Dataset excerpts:
• • • •

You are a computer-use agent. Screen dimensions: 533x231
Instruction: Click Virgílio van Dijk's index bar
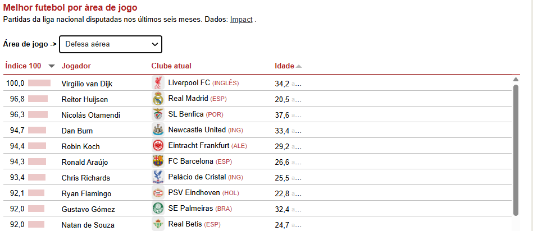[39, 84]
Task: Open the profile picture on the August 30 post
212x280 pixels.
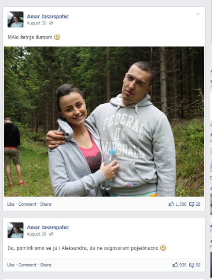Action: (x=15, y=19)
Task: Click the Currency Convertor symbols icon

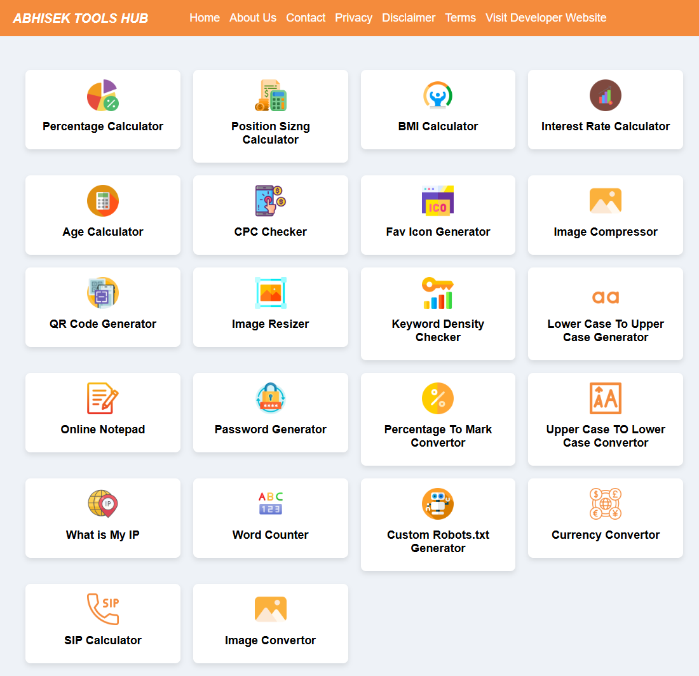Action: click(606, 504)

• • • •

Exercise aim: The line that contains "212x280 pixels." opens the part to copy, and the last line of the records closes it; set down those lines exactly, pictures excluded.

Result of the task:
212x280 pixels.
Action: (x=15, y=19)
Task: Click the Currency Convertor symbols icon

Action: click(606, 504)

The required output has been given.